Data items
+---+
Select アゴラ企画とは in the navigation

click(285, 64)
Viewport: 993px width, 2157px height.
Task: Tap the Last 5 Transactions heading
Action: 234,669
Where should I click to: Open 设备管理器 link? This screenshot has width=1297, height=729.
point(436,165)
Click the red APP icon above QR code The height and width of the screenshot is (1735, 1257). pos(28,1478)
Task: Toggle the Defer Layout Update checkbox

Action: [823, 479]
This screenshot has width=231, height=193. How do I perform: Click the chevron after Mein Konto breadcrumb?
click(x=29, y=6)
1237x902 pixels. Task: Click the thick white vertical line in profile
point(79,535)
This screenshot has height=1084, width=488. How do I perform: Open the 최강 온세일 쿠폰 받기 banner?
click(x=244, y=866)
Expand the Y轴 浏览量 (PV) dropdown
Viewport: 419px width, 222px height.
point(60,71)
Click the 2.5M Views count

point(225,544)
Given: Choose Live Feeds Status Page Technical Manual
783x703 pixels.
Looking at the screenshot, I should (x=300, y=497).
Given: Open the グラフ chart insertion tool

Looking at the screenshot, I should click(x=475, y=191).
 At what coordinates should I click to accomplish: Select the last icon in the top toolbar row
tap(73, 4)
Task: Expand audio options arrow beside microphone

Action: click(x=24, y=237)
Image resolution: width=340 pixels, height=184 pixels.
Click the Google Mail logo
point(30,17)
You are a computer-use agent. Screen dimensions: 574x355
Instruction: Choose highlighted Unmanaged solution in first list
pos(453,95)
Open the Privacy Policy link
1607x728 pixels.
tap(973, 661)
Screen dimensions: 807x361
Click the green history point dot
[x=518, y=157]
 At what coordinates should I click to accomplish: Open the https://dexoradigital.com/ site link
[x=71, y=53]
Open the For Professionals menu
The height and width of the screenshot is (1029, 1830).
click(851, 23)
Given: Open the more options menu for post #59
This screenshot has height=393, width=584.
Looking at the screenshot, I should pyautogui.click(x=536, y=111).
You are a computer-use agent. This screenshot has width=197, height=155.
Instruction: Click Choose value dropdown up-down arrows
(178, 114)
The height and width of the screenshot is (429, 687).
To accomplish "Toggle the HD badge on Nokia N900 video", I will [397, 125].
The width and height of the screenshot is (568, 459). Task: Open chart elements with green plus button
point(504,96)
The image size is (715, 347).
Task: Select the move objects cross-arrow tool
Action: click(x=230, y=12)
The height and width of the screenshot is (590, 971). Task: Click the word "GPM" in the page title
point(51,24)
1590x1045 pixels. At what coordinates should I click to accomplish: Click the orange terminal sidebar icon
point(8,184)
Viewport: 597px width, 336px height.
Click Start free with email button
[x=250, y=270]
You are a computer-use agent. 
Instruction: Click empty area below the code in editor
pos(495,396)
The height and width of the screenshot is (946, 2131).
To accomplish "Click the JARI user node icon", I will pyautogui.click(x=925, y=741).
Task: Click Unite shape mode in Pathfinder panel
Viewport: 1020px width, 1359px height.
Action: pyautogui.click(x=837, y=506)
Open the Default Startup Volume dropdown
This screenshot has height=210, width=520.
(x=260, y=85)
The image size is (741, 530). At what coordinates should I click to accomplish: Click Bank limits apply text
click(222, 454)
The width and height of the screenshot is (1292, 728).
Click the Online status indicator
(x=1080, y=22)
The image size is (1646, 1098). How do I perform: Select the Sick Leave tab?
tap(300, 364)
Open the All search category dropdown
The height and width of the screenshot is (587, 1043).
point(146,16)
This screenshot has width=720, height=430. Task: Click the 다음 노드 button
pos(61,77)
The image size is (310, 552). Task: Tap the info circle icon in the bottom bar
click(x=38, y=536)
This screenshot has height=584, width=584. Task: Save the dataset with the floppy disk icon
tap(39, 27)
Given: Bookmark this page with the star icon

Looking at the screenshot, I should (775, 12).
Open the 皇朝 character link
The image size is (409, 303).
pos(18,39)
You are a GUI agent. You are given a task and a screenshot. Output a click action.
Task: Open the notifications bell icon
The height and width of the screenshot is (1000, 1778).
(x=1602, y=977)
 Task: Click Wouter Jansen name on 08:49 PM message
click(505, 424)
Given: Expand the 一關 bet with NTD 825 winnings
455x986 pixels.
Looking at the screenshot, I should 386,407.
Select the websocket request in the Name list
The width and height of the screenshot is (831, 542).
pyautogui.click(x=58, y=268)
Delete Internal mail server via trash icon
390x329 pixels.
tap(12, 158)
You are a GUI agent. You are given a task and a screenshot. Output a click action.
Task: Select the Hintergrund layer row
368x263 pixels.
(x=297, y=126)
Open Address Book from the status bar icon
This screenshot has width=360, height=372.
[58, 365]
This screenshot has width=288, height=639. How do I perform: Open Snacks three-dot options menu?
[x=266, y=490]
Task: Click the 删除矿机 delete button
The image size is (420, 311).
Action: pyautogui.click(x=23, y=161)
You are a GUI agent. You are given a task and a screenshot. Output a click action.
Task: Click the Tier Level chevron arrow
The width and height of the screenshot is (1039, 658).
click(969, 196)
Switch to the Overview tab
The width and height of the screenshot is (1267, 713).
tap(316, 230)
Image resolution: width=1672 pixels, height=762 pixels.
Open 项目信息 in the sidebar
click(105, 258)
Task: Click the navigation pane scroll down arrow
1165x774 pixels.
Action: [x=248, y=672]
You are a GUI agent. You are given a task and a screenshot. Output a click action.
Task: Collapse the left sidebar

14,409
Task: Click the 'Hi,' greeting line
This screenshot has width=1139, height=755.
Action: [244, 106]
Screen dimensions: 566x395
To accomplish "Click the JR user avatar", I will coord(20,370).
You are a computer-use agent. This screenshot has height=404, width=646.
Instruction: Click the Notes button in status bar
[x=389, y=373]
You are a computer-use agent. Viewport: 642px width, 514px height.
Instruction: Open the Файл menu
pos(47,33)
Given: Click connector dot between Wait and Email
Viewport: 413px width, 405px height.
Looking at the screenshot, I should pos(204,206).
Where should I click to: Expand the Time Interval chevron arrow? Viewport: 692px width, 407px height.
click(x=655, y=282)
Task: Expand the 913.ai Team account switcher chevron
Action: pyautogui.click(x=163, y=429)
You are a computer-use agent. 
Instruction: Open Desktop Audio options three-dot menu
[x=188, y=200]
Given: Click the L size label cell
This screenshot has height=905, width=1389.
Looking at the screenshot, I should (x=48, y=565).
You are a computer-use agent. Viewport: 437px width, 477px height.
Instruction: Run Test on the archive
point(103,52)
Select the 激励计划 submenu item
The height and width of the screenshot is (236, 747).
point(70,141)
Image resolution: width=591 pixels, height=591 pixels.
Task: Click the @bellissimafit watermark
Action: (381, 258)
+---+
> [What to produce]
Reproduce the lines above verbatim, starting with the line containing "The image size is (741, 530)." and ending with the line containing "tap(39, 27)", both of those lines included.

> [Answer for the task]
The image size is (741, 530). At what coordinates should I click to accomplish: Click Bank limits apply text
click(222, 454)
The width and height of the screenshot is (1292, 728).
Click the Online status indicator
(x=1080, y=22)
The image size is (1646, 1098). How do I perform: Select the Sick Leave tab?
tap(300, 364)
Open the All search category dropdown
The height and width of the screenshot is (587, 1043).
point(146,16)
This screenshot has width=720, height=430. Task: Click the 다음 노드 button
pos(61,77)
The image size is (310, 552). Task: Tap the info circle icon in the bottom bar
click(x=38, y=536)
This screenshot has height=584, width=584. Task: Save the dataset with the floppy disk icon
tap(39, 27)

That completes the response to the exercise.